Obama is not a socialist, but his policies will only succeed insofar as they take money out of the hands of the rich and powerful, and put it back into the hands of the folks that work for a living. There is simply no other way to sustain an economy without going through these ridiculous periods of speculation and depression. The mess we're in now is what happens when capitalism tries to ''prop things up.'' It always fails, and we always bail it out, and then we always wonder how this could possibly have happened again.


So the only way, is the democrat (socialist) way from now on?
The uninformed public such as you scare me more than them.
OH NO!!!! He's much worse than a socialist....
xx
A socialist's heart revealed. sm
No socialist society has ever flourished.
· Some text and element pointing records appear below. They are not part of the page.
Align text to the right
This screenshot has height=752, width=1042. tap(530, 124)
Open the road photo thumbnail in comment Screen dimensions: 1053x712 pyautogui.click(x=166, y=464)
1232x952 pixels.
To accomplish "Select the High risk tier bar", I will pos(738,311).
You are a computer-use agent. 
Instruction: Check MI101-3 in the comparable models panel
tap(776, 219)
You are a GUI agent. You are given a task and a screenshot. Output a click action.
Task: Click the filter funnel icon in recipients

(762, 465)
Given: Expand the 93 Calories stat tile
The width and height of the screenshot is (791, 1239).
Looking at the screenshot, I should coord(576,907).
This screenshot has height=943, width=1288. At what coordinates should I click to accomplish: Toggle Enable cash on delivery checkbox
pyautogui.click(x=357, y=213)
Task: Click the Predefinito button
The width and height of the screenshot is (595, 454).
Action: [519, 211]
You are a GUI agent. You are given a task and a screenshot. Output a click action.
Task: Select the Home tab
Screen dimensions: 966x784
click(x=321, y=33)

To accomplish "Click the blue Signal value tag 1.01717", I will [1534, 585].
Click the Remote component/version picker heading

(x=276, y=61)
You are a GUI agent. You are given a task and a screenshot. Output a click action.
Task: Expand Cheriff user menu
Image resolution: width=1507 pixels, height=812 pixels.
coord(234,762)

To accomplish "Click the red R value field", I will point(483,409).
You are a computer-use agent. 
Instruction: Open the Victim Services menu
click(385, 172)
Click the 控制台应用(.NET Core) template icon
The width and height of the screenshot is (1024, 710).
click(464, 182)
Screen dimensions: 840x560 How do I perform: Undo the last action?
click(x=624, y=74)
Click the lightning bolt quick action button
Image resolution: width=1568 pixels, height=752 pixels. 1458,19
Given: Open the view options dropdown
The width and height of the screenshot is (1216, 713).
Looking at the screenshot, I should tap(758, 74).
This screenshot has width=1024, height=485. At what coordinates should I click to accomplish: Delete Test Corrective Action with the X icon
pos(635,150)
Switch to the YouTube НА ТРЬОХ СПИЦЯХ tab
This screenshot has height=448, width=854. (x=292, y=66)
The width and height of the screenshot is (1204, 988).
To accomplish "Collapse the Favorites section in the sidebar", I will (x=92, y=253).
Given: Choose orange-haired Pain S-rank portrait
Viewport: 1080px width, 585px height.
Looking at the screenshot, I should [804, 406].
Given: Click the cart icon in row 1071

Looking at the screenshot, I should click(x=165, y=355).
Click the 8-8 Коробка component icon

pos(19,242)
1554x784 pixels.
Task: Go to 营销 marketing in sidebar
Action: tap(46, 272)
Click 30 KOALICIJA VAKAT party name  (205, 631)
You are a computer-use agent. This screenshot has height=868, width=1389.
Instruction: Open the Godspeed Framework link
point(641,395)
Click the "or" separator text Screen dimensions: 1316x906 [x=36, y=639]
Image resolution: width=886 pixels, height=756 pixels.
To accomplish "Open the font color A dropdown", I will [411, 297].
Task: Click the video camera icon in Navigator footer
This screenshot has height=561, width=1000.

You must know that.  Kruschev.  My God. I can't believe you said that.  Well, I am but a passing visitor and I just saw into the heart of darkness.  Woweee.
Probably the same thing socialist Germans said...
right before they became Nazi Germany and blamed the Jews for all their woes, and we know how THAT turned out. Frankly, I could not care less what you think of "right wingers" in general or me in particular, and also, frankly, I thank GOD you and I have nothing in common. Until the moderator tells me I cannot post here, I will continue to do so, and I will continue to read your posts as a reminder to never get as bitter and hate-filled as you seem to be. Bless your heart.
And you must want to live in a socialist country
What part of my message didn't you understand? It was pretty simple. It was Biden's words himself. So let me spell it out for the intellectually challenged (maybe if you read this slowly you might understand it).

1. We don't need the liberals stealing from the american people who have worked hard (the ones who have small business, etc (words of Newt Gingrich).
2. Taking more money from the people who work hard to earn it while not stopping the spending will not help the economy grow.

Most importantly - now read this extra slow so you can understand it.

Stealing money from the american people under the guise of "taxes" while trying to make them believe its their patriotic duty to pay more, when we can hardly afford to live anymore and while government does not stop spending on uneccessary programs is not patriotism - it's socialism.

You do the research. And you say I'm not too bright???